SURABAYA – Kanker kelenjar susu menjadi salah satu penyumbang kematian pertama dalam Indonesia. Penyebab tingginya bilangan kematian yang dimaksud salah satunya oleh sebab itu sebagian besar bukan tahu cara mendeteksi dini tumor ganas payudara. Diketahui, sekitar 70% pasien dideteksi sudah ada di area tahap lanjut.
Dosen Prodi S-1 Kebidanan Universitas Muhammadiyah Surabaya Syuhrotut Taufiqoh menjelaskan, deteksi dini karsinoma dada sangat penting untuk meningkatkan kesempatan kesembuhan. Ada beberapa metode yang dimaksud dapat digunakan untuk deteksi dini neoplasma payudara. Berikut ulasannya.
1. Pemeriksaan Payudara Sendiri (Sadari)
Sadari adalah langkah pertama yang dimaksud mampu dijalankan sendiri dalam rumah. Periksa dada secara rutin untuk mencari benjolan, inovasi bentuk, atau inovasi warna kulit.
“Idealnya, lakukan ini pasca menstruasi setiap bulan atau pada tanggal yang tersebut sebanding setiap bulan apabila sudah ada menopause,” ujar Syuhrotut belum lama ini.
2. Pemeriksaan Klinis Payudara (Sadanis)
Pemeriksaan ini diadakan oleh dokter atau tenaga medis terlatih. Tenaga medis akan memeriksa dada secara fisik untuk mendeteksi adanya benjolan atau pembaharuan lain yang mana kemungkinan besar mengindikasikan kanker.
3. Mamografi
Mamografi adalah metode pencitraan yang mana menggunakan sinar-X untuk memeriksa payudara. Mamografi dapat mendeteksi benjolan atau pembaharuan kecil sebelum dapat dirasakan secara fisik.
“Untuk wanita dengan risiko rata-rata, disarankan melakukan mamografi mulai usia 40 tahun, meskipun jumlah kali juga usia dapat bervariasi tergantung pada rekomendasi medis lalu faktor risiko pribadi,” terang Syuhrotut.

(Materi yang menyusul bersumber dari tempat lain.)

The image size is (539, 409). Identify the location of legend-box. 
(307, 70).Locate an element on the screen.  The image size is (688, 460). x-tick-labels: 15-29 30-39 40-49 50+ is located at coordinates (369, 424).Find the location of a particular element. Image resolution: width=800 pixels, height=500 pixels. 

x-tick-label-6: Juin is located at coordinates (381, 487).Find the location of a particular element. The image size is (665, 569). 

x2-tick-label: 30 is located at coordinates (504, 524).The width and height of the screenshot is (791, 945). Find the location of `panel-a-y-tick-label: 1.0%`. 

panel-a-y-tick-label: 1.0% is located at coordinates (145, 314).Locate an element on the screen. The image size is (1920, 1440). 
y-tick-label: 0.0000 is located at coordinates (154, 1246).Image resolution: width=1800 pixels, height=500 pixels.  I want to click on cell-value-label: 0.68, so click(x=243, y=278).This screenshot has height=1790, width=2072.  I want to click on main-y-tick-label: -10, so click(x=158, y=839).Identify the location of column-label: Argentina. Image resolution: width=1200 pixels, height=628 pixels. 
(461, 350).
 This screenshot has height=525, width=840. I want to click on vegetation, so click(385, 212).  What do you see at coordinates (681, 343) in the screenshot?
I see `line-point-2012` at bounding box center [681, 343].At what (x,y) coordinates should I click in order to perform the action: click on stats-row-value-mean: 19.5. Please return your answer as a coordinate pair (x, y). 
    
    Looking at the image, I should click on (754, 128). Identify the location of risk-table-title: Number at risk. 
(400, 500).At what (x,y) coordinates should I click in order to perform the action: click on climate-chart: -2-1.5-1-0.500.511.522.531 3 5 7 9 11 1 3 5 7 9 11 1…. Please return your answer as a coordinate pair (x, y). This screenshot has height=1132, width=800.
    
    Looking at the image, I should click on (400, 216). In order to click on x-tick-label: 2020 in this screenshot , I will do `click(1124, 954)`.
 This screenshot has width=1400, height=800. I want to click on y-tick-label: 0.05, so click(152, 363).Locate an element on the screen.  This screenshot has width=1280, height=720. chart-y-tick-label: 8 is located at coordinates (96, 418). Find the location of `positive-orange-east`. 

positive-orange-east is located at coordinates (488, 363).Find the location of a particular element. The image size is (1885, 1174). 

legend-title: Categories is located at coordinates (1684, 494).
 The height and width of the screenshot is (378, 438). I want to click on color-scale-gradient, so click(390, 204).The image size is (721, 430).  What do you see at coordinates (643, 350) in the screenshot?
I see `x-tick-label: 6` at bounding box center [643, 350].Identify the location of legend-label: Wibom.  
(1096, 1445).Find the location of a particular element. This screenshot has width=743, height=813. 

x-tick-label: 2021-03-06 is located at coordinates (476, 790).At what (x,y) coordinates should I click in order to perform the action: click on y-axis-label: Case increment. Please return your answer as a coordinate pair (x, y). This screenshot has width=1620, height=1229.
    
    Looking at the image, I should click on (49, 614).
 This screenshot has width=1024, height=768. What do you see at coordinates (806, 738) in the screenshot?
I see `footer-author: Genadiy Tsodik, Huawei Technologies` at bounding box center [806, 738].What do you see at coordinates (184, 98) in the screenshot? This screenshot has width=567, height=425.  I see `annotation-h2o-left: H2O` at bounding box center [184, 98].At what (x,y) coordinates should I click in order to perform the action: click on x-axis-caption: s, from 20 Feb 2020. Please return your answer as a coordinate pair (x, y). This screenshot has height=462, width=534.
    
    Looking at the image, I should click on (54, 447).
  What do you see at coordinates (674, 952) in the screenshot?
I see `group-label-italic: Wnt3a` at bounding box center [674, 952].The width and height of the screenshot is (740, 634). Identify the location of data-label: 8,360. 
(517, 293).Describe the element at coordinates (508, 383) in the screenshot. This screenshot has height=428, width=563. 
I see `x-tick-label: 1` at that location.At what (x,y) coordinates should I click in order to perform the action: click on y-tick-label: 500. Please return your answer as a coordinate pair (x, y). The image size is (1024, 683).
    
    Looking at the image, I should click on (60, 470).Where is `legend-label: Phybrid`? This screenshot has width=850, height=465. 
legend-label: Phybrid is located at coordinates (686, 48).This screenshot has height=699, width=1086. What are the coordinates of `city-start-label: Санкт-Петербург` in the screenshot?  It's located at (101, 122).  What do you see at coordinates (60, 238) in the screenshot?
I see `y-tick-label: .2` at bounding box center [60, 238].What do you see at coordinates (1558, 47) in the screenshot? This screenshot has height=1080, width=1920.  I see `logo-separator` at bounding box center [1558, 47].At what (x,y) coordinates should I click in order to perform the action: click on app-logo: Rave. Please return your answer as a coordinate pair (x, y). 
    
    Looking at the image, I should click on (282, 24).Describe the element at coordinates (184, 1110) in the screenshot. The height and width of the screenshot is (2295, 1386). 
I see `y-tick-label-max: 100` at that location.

4. Ultrasonografi Payudara
Ultrasonografi kelenjar susu adalah metode pencitraan yang mana menggunakan gelombang ucapan untuk memunculkan gambar payudara. Ultrasonografi banyak digunakan sebagai pelengkap mamografi, teristimewa untuk menilai benjolan yang digunakan ditemukan.
5. MRI Payudara
MRI dada menggunakan medan daya tarik juga gelombang radio untuk menyebabkan gambar rinci dari payudara. Ini adalah biasanya digunakan untuk wanita dengan risiko tinggi karsinoma susu atau untuk mengevaluasi hasil mamografi dan juga ultrasonografi.
6. Biopsi
Jika ada kecurigaan tumor ganas setelahnya pemeriksaan kemudian pencitraan, biopsi mungkin saja diperlukan. Dalam biopsi, sampel jaringan diambil dari kelenjar susu serta diperiksa dalam laboratorium untuk menjamin adanya sel kanker.